═══ Entries shown

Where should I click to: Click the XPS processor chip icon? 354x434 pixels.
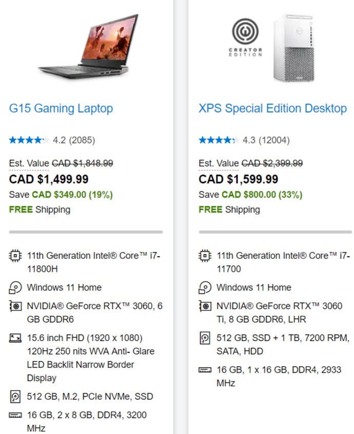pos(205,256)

══════
═══ Entries shown

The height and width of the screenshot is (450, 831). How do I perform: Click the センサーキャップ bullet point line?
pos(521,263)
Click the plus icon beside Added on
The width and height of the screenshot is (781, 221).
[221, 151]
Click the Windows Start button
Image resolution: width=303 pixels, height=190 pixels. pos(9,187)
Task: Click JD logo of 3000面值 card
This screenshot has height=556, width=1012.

══════
═══ Entries shown

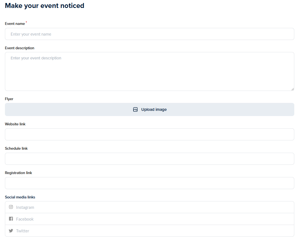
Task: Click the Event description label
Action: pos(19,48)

══════

▸ **Work request**: What do the lines above say from the one containing "Task: Click JD logo of 3000面值 card" down to the one containing "This screenshot has height=556, width=1012."? Return them exactly, both end lines included, and only them.

▸ **Exercise solution**:
Task: Click JD logo of 3000面值 card
This screenshot has height=556, width=1012.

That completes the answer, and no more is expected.